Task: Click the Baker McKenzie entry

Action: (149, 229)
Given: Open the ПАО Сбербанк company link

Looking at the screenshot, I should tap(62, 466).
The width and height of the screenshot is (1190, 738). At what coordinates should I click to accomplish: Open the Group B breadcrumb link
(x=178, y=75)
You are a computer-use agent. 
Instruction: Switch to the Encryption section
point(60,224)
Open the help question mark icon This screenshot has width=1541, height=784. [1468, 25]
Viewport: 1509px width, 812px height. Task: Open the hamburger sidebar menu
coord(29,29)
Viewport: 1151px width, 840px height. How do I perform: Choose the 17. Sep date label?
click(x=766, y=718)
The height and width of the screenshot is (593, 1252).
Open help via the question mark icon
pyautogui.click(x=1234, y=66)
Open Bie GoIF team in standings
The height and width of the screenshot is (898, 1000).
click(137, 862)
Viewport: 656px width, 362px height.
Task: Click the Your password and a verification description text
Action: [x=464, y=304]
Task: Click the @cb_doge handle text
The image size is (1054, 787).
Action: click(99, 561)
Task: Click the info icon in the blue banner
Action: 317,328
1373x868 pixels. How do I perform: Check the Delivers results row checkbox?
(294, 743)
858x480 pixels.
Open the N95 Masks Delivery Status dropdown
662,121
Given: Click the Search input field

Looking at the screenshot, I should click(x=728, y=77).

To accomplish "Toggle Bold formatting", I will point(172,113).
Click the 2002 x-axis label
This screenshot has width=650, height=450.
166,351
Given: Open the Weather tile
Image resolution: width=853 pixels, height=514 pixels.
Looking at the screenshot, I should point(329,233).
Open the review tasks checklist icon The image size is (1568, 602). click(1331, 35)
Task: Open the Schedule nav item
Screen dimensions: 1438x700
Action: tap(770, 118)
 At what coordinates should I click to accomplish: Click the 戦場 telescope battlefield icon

_____

* PROBLEM DETAILS *
Type the data out again, exactly.

* TASK OUTPUT *
Task: Click the Baker McKenzie entry

Action: (149, 229)
Given: Open the ПАО Сбербанк company link

Looking at the screenshot, I should tap(62, 466).
The width and height of the screenshot is (1190, 738). At what coordinates should I click to accomplish: Open the Group B breadcrumb link
(x=178, y=75)
You are a computer-use agent. 
Instruction: Switch to the Encryption section
point(60,224)
Open the help question mark icon This screenshot has width=1541, height=784. [1468, 25]
Viewport: 1509px width, 812px height. Task: Open the hamburger sidebar menu
coord(29,29)
Viewport: 1151px width, 840px height. How do I perform: Choose the 17. Sep date label?
click(x=766, y=718)
The height and width of the screenshot is (593, 1252).
Open help via the question mark icon
pyautogui.click(x=1234, y=66)
Open Bie GoIF team in standings
The height and width of the screenshot is (898, 1000).
click(137, 862)
Viewport: 656px width, 362px height.
Task: Click the Your password and a verification description text
Action: [x=464, y=304]
Task: Click the @cb_doge handle text
The image size is (1054, 787).
Action: click(99, 561)
Task: Click the info icon in the blue banner
Action: 317,328
1373x868 pixels. How do I perform: Check the Delivers results row checkbox?
(294, 743)
858x480 pixels.
Open the N95 Masks Delivery Status dropdown
662,121
Given: Click the Search input field

Looking at the screenshot, I should click(x=728, y=77).

To accomplish "Toggle Bold formatting", I will point(172,113).
Click the 2002 x-axis label
This screenshot has width=650, height=450.
166,351
Given: Open the Weather tile
Image resolution: width=853 pixels, height=514 pixels.
Looking at the screenshot, I should point(329,233).
Open the review tasks checklist icon The image size is (1568, 602). click(1331, 35)
Task: Open the Schedule nav item
Screen dimensions: 1438x700
Action: tap(770, 118)
 At what coordinates should I click to accomplish: Click the 戦場 telescope battlefield icon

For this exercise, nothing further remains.